The Endless Myth vs. Doctor Who: Myth and Time in Never-Ending Narratives
The novel The Endless Myth and the iconic British sci-fi series Doctor Who are both works often described as “never-ending stories.” However, the structural reasons behind their continuity differ dramatically.
One is a story sustained by myth and faith. The other is a science fiction epic driven by time travel across history and the cosmos. In this article, we compare The Endless Myth and Doctor Who, examining their world-building, protagonists, and narrative structures shaped by myth and time.

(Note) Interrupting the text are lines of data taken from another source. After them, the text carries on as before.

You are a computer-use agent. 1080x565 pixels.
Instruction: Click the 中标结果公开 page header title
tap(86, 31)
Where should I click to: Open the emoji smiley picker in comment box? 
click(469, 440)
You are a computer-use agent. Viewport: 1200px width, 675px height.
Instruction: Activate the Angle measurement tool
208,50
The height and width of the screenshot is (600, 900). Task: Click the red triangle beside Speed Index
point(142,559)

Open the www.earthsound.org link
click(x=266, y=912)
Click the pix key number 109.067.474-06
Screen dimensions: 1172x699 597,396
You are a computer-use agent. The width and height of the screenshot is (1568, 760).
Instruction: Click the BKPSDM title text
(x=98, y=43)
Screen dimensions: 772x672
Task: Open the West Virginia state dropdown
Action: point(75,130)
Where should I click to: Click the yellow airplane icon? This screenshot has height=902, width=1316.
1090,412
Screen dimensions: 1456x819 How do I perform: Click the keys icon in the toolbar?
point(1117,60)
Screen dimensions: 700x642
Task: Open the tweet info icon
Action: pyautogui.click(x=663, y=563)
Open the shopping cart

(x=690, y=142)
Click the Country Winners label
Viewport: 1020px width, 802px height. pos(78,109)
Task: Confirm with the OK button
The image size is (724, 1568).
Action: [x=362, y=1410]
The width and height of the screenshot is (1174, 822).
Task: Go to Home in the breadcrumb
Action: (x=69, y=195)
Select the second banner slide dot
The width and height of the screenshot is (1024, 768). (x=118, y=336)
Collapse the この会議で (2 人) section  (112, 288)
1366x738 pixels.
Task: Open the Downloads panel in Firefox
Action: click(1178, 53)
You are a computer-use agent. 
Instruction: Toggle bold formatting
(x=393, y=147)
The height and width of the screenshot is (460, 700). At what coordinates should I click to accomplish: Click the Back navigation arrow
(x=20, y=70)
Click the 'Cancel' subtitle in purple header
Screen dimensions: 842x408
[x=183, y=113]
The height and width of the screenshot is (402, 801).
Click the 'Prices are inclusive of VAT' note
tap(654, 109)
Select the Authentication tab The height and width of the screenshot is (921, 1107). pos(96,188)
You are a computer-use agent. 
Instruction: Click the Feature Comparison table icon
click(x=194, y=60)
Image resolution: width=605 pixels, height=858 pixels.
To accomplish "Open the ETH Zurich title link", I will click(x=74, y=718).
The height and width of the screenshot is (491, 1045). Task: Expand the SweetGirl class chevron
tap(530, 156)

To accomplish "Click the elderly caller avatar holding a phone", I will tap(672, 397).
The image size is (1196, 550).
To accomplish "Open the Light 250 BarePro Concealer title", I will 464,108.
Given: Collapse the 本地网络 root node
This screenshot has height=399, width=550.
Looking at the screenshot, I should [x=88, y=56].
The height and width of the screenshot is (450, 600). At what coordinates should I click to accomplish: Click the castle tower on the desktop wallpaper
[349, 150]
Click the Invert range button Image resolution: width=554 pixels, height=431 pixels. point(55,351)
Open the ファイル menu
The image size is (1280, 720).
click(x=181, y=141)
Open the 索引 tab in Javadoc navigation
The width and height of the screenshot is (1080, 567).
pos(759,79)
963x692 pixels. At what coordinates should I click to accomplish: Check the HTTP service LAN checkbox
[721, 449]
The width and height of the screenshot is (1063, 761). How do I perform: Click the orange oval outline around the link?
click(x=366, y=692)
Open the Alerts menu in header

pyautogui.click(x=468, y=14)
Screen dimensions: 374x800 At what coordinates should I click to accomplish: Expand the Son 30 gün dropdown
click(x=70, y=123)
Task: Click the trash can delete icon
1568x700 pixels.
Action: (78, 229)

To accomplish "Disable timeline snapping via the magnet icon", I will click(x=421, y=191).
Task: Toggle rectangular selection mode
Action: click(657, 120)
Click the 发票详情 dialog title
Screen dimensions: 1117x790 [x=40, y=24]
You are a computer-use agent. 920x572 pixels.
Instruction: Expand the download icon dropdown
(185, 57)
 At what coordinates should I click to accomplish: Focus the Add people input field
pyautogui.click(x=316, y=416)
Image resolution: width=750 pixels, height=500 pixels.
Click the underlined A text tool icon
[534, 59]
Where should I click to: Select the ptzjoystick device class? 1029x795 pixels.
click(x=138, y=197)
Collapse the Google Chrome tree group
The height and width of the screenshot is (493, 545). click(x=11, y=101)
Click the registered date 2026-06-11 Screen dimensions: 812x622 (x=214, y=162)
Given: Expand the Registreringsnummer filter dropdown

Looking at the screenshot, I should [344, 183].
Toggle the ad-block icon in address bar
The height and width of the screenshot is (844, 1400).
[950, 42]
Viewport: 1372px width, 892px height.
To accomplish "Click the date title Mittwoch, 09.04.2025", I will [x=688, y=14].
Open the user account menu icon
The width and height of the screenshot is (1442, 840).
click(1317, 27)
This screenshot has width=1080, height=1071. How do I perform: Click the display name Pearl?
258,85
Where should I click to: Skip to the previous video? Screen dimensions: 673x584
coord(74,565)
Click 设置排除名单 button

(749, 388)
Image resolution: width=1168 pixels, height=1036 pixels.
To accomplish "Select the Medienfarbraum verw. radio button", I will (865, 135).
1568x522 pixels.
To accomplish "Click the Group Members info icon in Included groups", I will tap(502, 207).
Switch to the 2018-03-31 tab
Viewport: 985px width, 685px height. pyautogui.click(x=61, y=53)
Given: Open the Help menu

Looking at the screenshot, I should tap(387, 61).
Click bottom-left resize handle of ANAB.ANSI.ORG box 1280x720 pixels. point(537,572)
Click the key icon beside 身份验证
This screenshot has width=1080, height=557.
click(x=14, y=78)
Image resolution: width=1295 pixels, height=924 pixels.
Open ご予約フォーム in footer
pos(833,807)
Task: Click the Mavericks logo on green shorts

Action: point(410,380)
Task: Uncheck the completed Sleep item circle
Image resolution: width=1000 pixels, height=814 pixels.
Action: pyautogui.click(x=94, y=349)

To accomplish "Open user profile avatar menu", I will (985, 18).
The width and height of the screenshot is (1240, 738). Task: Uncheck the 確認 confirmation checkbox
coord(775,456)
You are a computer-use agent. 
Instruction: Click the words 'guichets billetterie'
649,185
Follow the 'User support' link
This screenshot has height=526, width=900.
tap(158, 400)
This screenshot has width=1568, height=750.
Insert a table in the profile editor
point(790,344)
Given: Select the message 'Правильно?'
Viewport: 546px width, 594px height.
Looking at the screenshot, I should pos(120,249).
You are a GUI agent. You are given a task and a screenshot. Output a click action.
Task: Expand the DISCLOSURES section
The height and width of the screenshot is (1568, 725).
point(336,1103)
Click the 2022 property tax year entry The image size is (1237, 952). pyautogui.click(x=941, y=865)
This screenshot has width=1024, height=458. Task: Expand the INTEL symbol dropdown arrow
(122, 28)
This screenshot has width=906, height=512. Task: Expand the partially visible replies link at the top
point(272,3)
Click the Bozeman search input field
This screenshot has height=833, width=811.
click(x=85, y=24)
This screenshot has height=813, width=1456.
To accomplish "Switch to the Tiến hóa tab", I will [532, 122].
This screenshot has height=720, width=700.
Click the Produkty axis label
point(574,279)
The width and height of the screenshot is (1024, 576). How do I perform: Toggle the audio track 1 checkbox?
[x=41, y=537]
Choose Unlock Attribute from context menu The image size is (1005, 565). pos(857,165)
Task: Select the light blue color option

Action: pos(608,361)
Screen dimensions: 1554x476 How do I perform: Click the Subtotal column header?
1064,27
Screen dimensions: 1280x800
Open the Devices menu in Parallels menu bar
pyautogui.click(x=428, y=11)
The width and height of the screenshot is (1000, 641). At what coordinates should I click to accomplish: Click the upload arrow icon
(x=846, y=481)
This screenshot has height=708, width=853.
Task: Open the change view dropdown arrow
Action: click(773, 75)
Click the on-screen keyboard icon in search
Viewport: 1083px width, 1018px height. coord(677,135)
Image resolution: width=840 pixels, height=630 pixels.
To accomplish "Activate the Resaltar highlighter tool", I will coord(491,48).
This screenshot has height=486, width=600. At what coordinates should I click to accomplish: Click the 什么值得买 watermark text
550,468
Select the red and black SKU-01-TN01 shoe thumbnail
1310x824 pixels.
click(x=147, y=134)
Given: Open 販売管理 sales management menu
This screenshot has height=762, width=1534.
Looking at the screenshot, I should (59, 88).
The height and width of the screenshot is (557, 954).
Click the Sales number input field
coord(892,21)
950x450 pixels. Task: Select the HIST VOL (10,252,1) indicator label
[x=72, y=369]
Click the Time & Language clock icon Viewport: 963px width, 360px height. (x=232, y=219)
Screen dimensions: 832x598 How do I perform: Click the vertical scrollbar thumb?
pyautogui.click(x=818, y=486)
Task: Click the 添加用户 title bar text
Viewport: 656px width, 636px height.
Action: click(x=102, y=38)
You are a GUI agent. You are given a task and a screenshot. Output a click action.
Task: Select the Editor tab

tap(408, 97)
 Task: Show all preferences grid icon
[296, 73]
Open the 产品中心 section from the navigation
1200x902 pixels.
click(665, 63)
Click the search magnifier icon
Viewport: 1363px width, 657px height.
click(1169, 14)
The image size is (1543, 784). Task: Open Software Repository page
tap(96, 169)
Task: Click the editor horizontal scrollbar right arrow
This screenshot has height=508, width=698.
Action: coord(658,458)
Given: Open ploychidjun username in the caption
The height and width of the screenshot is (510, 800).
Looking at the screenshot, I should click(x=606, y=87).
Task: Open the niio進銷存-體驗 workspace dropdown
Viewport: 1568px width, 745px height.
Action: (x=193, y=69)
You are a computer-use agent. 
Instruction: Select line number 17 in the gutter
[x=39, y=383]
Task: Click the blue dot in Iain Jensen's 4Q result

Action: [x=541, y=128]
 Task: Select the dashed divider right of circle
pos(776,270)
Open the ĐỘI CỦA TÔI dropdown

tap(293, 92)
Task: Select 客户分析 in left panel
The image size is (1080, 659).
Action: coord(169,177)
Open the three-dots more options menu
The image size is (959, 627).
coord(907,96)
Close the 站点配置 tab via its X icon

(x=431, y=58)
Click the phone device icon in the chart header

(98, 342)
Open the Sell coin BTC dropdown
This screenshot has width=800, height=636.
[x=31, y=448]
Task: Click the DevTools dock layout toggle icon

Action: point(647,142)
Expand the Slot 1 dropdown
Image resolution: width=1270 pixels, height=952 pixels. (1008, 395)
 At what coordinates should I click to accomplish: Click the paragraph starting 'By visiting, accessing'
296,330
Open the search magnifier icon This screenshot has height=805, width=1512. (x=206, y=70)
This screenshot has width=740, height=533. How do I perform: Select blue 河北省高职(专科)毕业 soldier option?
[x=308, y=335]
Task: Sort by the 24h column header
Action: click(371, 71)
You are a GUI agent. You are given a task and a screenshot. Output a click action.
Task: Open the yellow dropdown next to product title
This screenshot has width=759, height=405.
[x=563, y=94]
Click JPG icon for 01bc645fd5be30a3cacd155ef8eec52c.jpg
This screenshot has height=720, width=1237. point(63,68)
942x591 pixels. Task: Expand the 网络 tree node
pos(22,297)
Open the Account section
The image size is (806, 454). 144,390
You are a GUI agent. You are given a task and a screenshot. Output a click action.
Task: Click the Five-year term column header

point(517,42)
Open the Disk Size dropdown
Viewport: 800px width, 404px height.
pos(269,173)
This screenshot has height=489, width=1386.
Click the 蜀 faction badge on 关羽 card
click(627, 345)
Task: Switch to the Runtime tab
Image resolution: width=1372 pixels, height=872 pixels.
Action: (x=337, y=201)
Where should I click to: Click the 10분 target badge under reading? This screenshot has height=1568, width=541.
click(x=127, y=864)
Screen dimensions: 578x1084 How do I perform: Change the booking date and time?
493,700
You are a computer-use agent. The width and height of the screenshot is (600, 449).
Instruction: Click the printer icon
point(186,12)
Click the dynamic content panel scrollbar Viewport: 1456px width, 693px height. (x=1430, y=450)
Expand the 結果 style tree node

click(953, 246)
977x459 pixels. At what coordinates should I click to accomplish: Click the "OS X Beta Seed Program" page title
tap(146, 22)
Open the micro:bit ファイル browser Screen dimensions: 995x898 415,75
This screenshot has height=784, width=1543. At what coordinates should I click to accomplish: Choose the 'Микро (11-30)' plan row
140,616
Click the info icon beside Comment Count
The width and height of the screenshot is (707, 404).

World-Building: A Closed Mythic World vs. An Open Temporal Universe
The world of The Endless Myth is a closed structure defined and stabilised by myth and belief. Myth is not merely folklore—it functions as the very foundation of order. The world continues to exist because myth continues to be told and believed.
In contrast, the universe of Doctor Who is open and fluid. Time and space can be traversed freely. History is not fixed but mutable, with multiple timelines and branching possibilities. Change is not a threat to existence—it is the very condition of it.
-
The Endless Myth: A world stabilised by meaning
-
Doctor Who: A universe sustained by change
Why the Stories Never End
The Endless Myth cannot truly conclude because if myth were to disappear, the meaning of the world itself would collapse. The narrative survives through reinterpretation and retelling. An ending would signify annihilation.
Doctor Who, on the other hand, continues through regeneration. The Doctor renews their body and personality while retaining continuity of memory and identity. The story does not reset—it evolves.
One persists through repetition of meaning.
The other continues through transformation.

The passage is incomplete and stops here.